Demand at soup kitchens and food pantries in Central Maryland grew for a third consecutive year, forcing some facilities to turn hungry people away, according to a survey released yesterday by the Maryland Food Committee.

It was the first time in the three years of the survey that soup kitchens and food pantries reported turning people away.

"This year, the picture is really much more somber and sobering," said Linda Eisenberg of the Maryland Food Committee in a news conference at SS. Stephen and James Lutheran Church, one of several soup kitchens in South Baltimore. "When these providers feel themselves pressed against the wall, things are really serious."

The Maryland Food Committee sent out 250 questionnaires to soup kitchens and food pantries in Baltimore City and Anne Arundel, Baltimore, Carroll, Harford and Howard counties. But only 85 were returned. Many facilities said they simply did not have time to fill out the questionnaire, said Peter Rolph, the survey's author.

According to this year's survey, some soup kitchens reduced hours or limited second helpings for the first time.
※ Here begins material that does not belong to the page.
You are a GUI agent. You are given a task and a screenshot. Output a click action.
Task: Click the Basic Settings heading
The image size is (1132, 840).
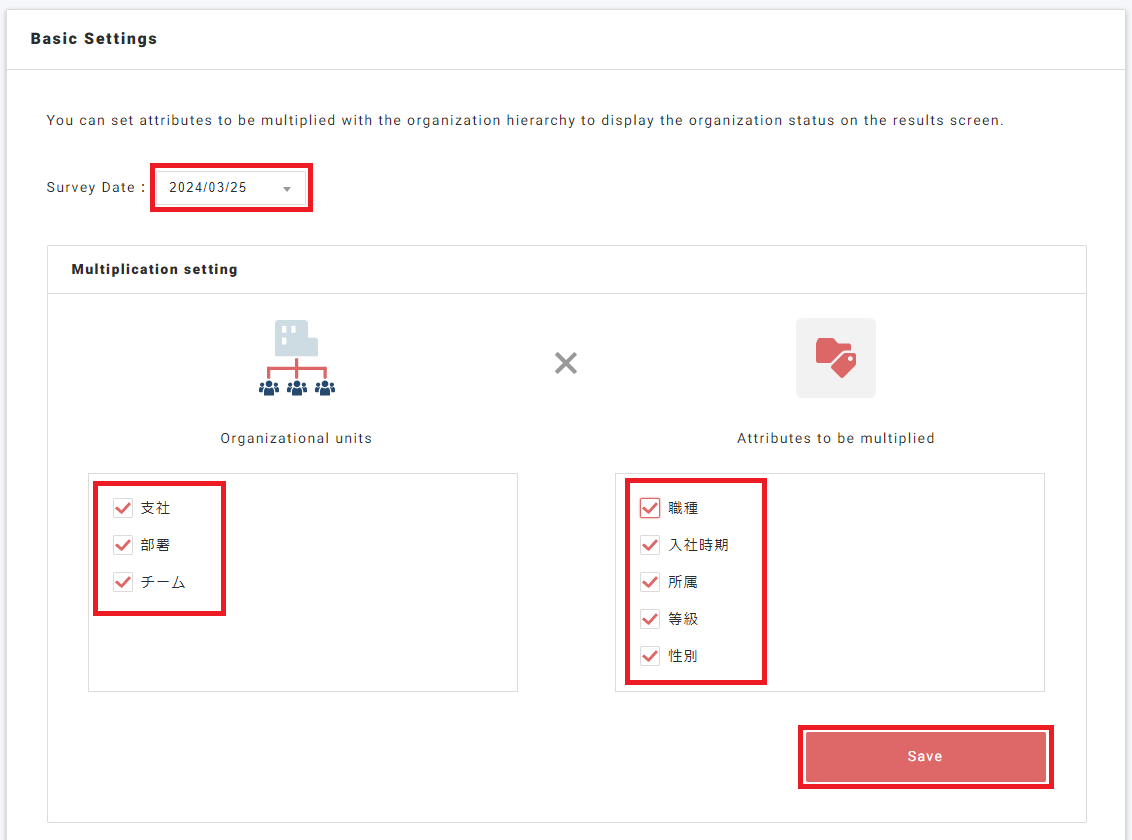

But more than one-fourth of the area's soup kitchens and food pantries still ended up sending people away when supplies ran low.

Soup kitchens served 71,833 meals in October of this year, up 15 percent over the October 1991 survey.

Food pantries, which distribute three to five days' worth of groceries, reported a 31 percent increase, from 11,930 people in October 1991 to 15,650 in October 1992.

Maryland's ailing economy seems to be the reason for the surge in demand, particularly at some food pantries in suburban areas, according to anecdotal evidence included on the questionnaires.

"Layoffs and budget cuts were most frequently mentioned, [followed by] the minimum wage level, underemployment and a lack of employment opportunities," according to the report.

The survey also found that:

* Almost 25 percent of the soup kitchens said they had to cut back on services; more than 25 percent turned people away after running out of food. One kitchen turned 50 people away in a single day.

* Food pantries, which typically limit clients to one visit a month, had an even higher number of turn-aways, with 30 percent reporting they had said no to some clients.

* Families with children made up one-fourth of the soup kitchens' clients. For food pantries, it was closer to three-fourths.

* Two-thirds of all soup kitchens said they served employed people -- an average of 15 percent overall. At food pantries, it was 28 percent of all clients.

There was one good piece of news in yesterday's news conference. Bags of Plenty, the seasonal food-and-cash drive run by the Maryland Food Committee and the Maryland Food Bank, is off to a record start in its first week. But it is still too early to tell if the campaign will meet its goal of raising 435,000 pounds of food by Nov. 30 and $130,000 in cash by year's end.